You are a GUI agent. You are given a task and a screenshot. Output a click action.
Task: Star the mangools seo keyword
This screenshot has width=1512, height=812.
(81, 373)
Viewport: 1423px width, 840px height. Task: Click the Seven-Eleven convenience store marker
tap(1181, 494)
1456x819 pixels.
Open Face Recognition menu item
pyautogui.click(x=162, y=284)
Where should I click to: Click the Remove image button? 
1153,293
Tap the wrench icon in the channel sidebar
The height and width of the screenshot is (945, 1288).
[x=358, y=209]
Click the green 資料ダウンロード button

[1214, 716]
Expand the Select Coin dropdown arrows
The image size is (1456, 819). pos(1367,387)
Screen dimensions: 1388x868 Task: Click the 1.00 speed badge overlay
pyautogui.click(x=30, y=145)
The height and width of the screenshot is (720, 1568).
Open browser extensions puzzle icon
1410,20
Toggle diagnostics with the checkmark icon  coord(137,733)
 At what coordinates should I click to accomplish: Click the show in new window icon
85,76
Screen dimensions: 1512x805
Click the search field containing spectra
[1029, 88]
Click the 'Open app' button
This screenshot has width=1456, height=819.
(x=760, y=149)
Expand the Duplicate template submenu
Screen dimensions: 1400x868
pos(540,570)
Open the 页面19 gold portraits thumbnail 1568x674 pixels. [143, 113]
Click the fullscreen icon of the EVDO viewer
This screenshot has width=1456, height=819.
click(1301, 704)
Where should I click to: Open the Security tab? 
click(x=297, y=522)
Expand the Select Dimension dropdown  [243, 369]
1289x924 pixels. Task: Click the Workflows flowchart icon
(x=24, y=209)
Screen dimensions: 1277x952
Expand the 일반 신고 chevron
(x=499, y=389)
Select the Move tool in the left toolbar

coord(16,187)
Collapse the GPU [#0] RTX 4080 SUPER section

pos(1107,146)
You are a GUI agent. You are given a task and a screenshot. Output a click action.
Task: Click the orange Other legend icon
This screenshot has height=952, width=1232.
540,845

Exercise details ->
Could you restate the records above word for word?

Reply ->
You are a GUI agent. You are given a task and a screenshot. Output a click action.
Task: Star the mangools seo keyword
This screenshot has width=1512, height=812.
(81, 373)
Viewport: 1423px width, 840px height. Task: Click the Seven-Eleven convenience store marker
tap(1181, 494)
1456x819 pixels.
Open Face Recognition menu item
pyautogui.click(x=162, y=284)
Where should I click to: Click the Remove image button? 
1153,293
Tap the wrench icon in the channel sidebar
The height and width of the screenshot is (945, 1288).
[x=358, y=209]
Click the green 資料ダウンロード button

[1214, 716]
Expand the Select Coin dropdown arrows
The image size is (1456, 819). pos(1367,387)
Screen dimensions: 1388x868 Task: Click the 1.00 speed badge overlay
pyautogui.click(x=30, y=145)
The height and width of the screenshot is (720, 1568).
Open browser extensions puzzle icon
1410,20
Toggle diagnostics with the checkmark icon  coord(137,733)
 At what coordinates should I click to accomplish: Click the show in new window icon
85,76
Screen dimensions: 1512x805
Click the search field containing spectra
[1029, 88]
Click the 'Open app' button
This screenshot has width=1456, height=819.
(x=760, y=149)
Expand the Duplicate template submenu
Screen dimensions: 1400x868
pos(540,570)
Open the 页面19 gold portraits thumbnail 1568x674 pixels. [143, 113]
Click the fullscreen icon of the EVDO viewer
This screenshot has width=1456, height=819.
click(1301, 704)
Where should I click to: Open the Security tab? 
click(x=297, y=522)
Expand the Select Dimension dropdown  [243, 369]
1289x924 pixels. Task: Click the Workflows flowchart icon
(x=24, y=209)
Screen dimensions: 1277x952
Expand the 일반 신고 chevron
(x=499, y=389)
Select the Move tool in the left toolbar

coord(16,187)
Collapse the GPU [#0] RTX 4080 SUPER section

pos(1107,146)
You are a GUI agent. You are given a task and a screenshot. Output a click action.
Task: Click the orange Other legend icon
This screenshot has height=952, width=1232.
540,845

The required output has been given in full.